### Task instructions
Only the lines from the one containing "Task: Show info for 兰斯洛特 狂暴者 question mark" to the end of the listing below should be returned, exactly as written and without pictures.

### Data extracts
+ + +

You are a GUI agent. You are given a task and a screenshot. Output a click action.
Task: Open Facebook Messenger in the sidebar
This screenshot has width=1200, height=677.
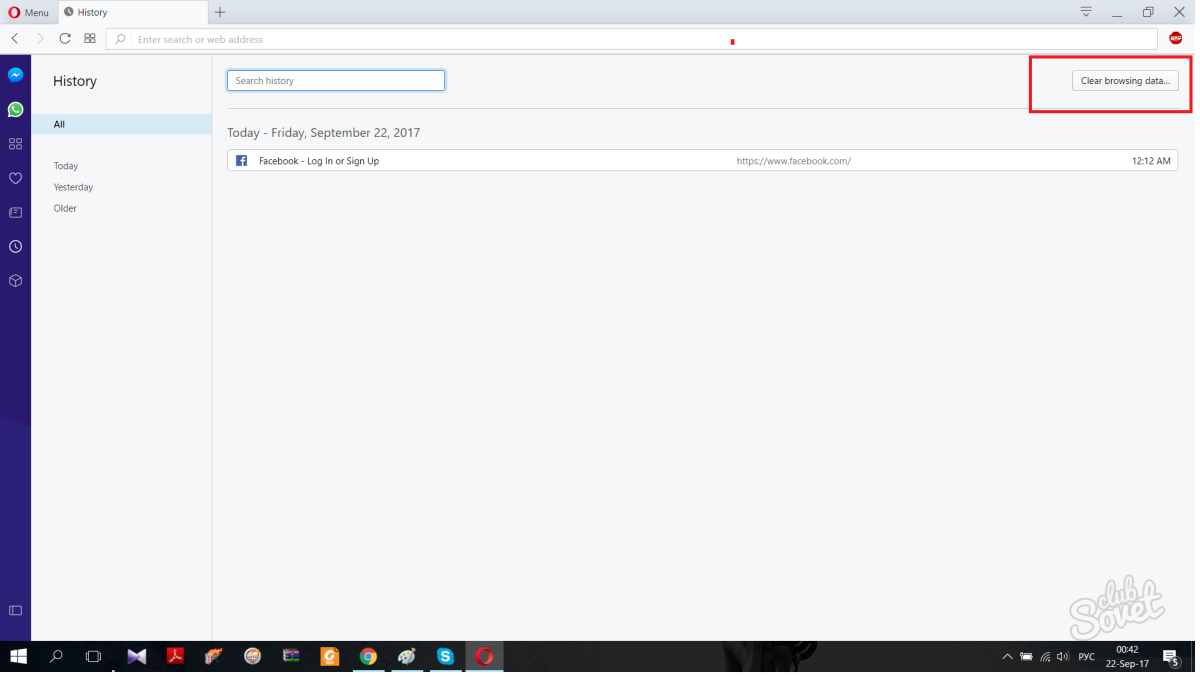(15, 75)
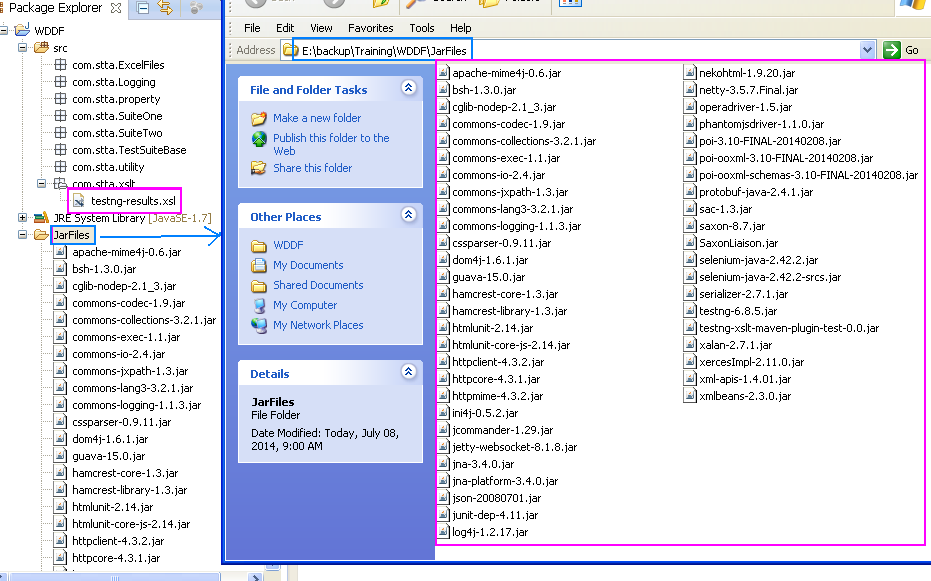The image size is (931, 581).
Task: Click the Collapse All icon in Package Explorer
Action: pos(142,8)
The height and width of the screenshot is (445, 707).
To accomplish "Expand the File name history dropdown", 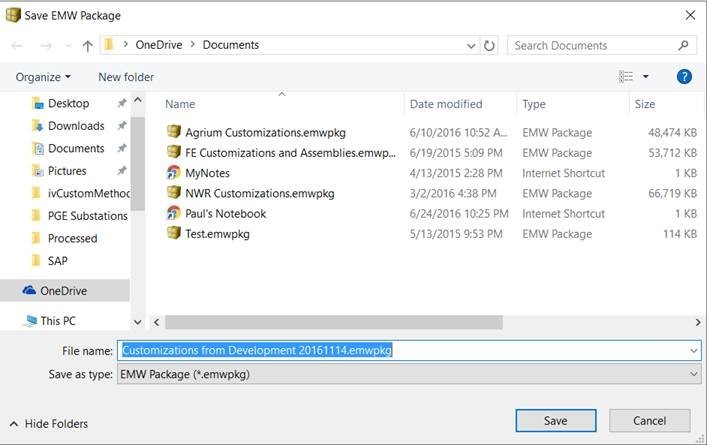I will pos(694,350).
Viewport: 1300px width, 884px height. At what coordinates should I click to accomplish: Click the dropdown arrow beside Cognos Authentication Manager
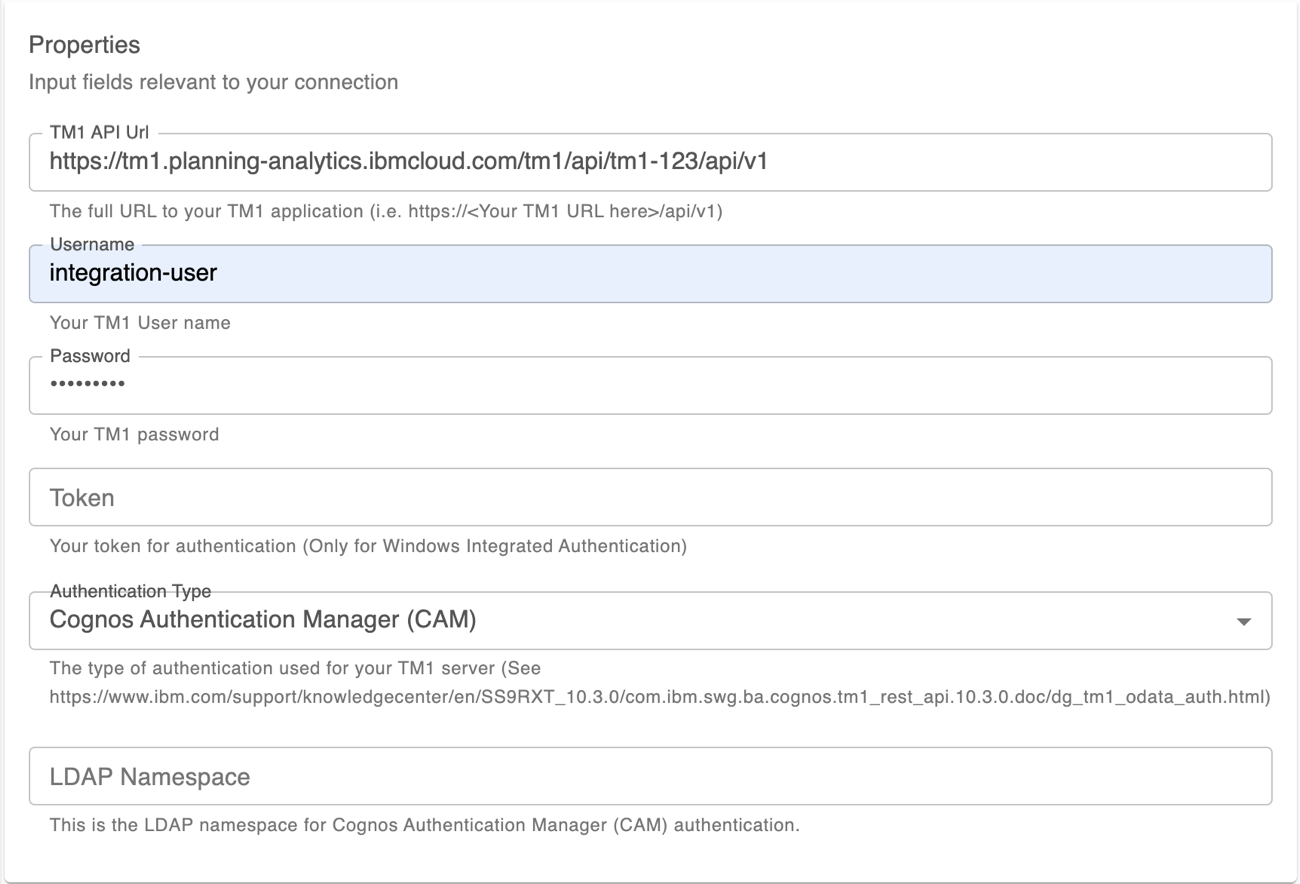(1242, 621)
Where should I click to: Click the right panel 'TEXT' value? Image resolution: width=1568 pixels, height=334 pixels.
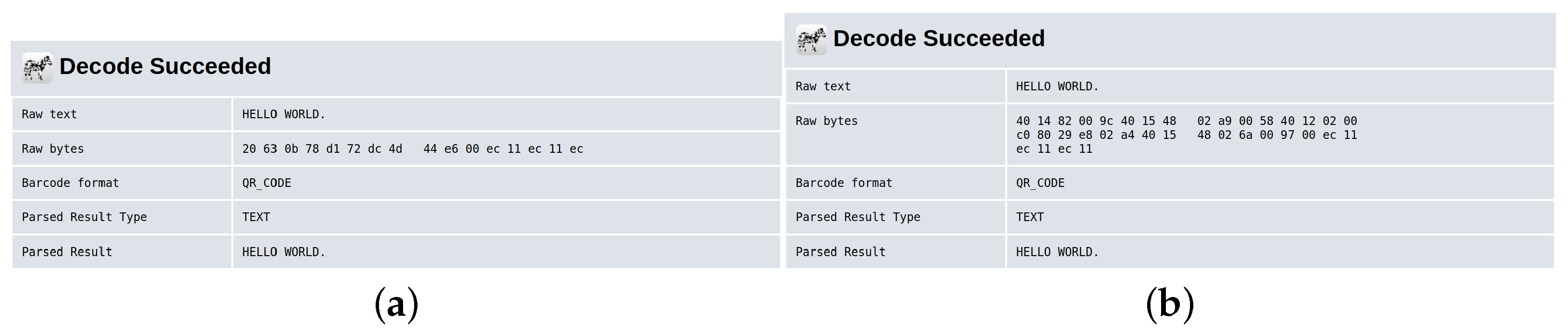coord(1030,217)
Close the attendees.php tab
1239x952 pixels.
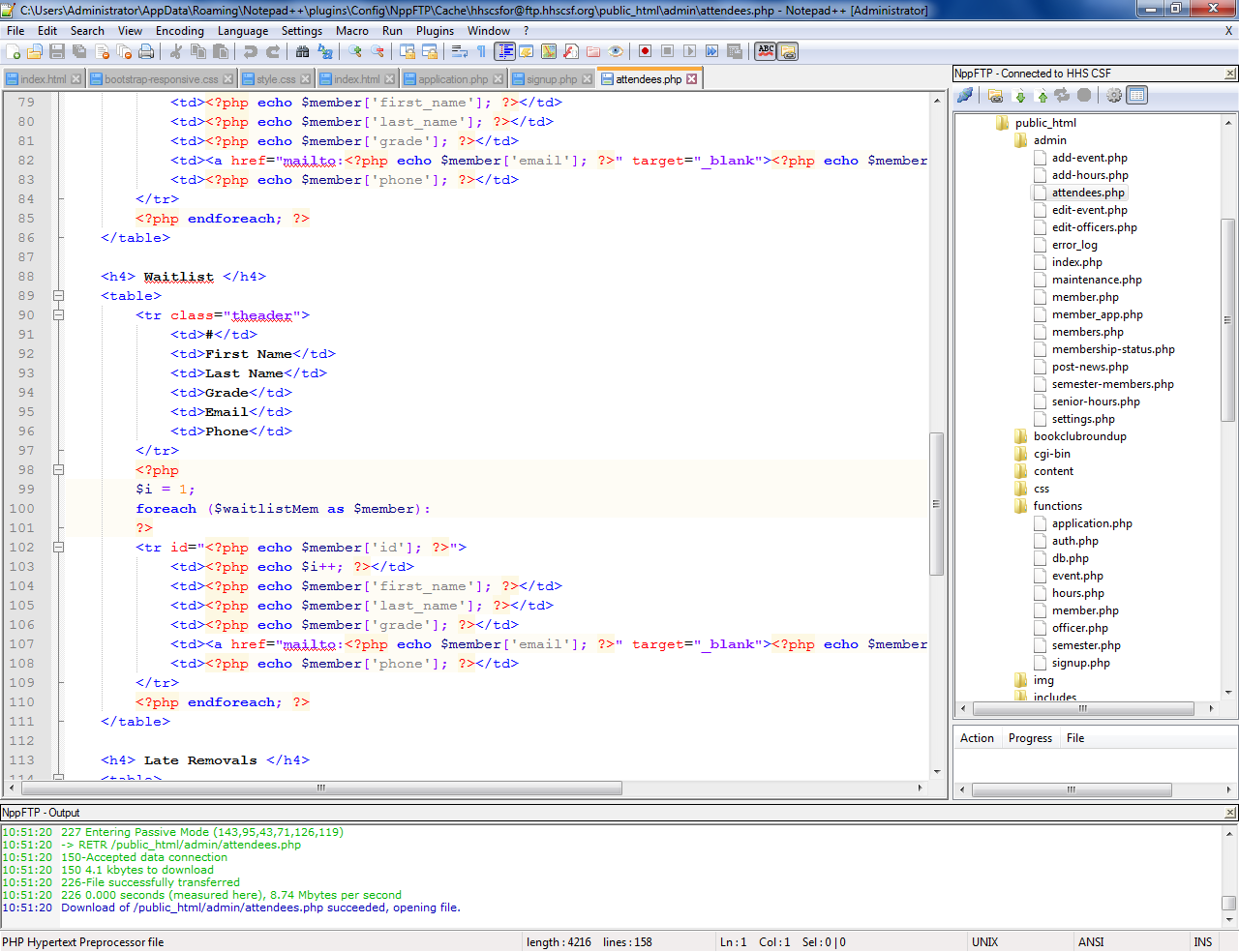coord(691,79)
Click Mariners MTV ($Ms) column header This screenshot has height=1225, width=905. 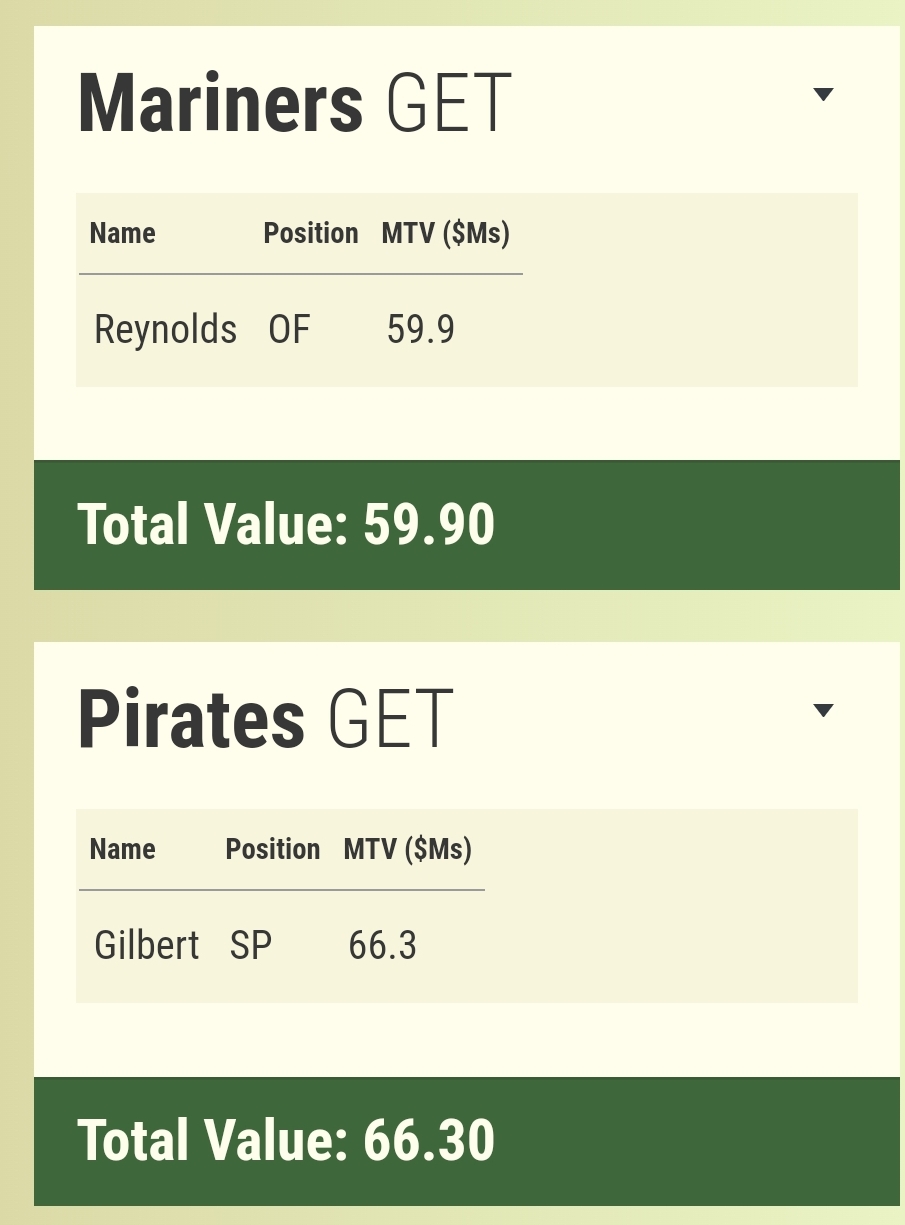(446, 233)
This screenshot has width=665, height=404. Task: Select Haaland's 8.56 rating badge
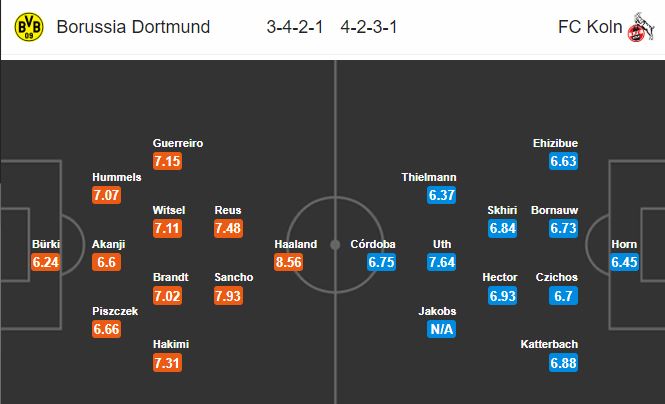coord(288,262)
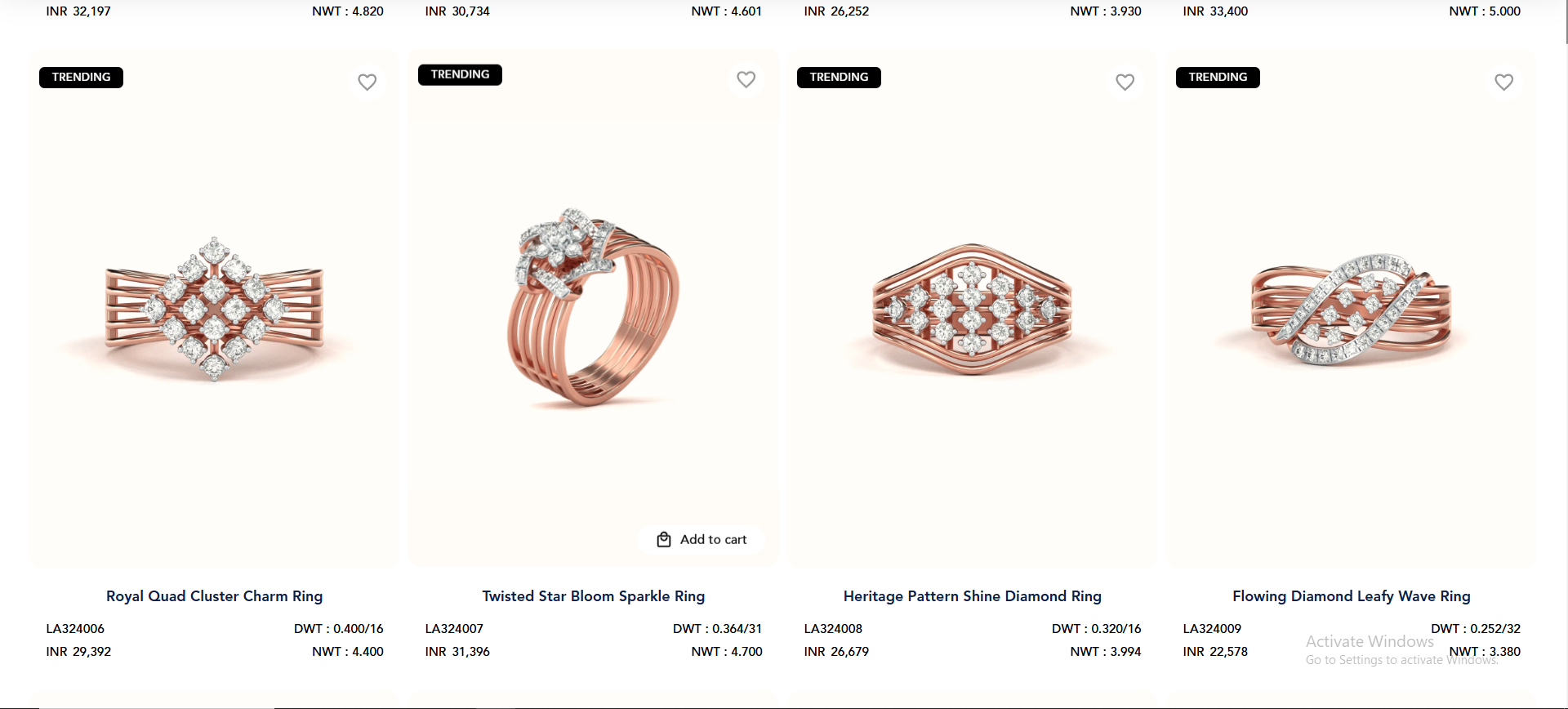Add Heritage Pattern Shine ring to wishlist
The height and width of the screenshot is (709, 1568).
click(x=1125, y=82)
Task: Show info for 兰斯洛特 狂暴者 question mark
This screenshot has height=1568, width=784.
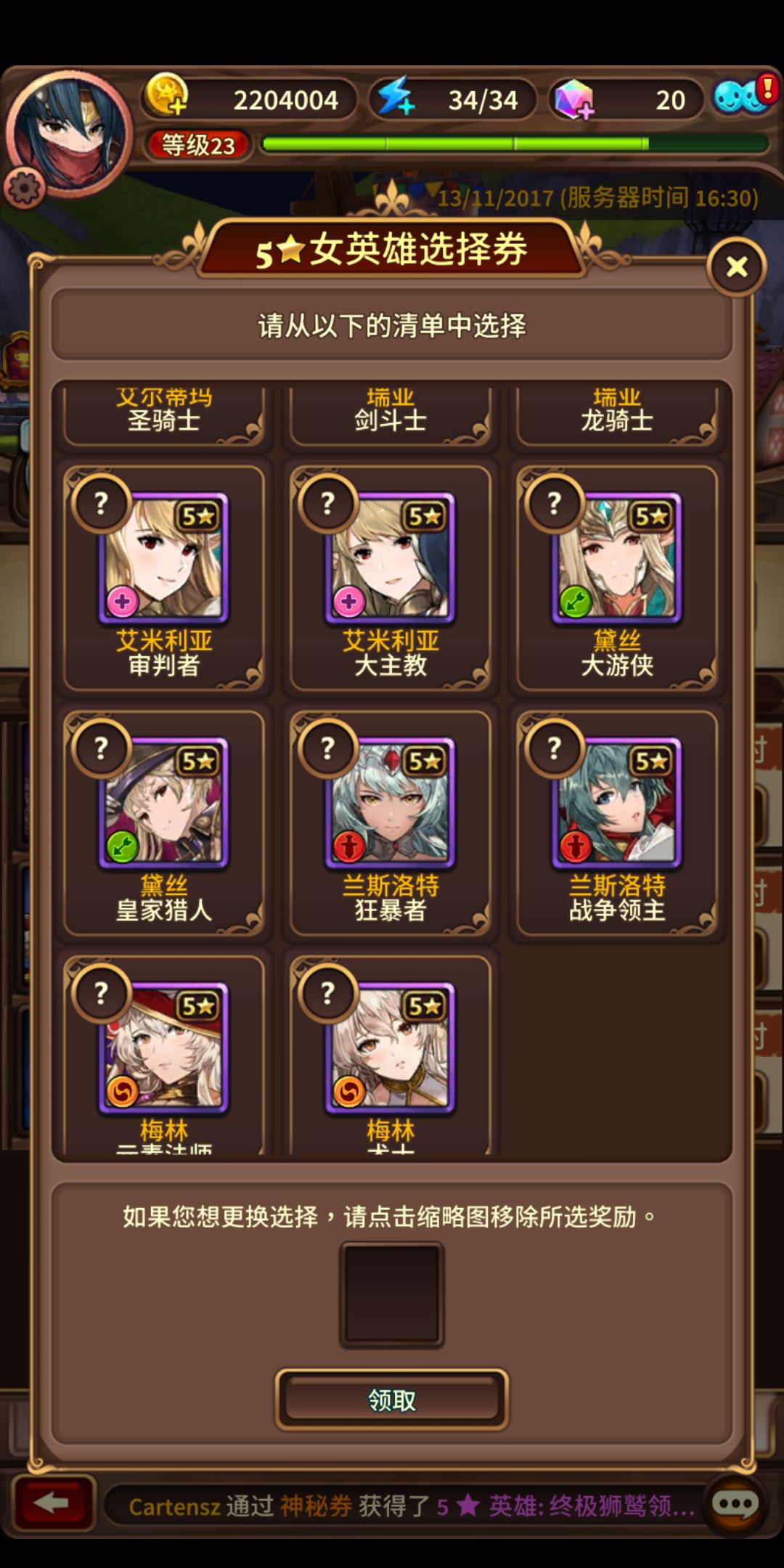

+ + +

### Result of the task
Task: Show info for 兰斯洛特 狂暴者 question mark
This screenshot has height=1568, width=784.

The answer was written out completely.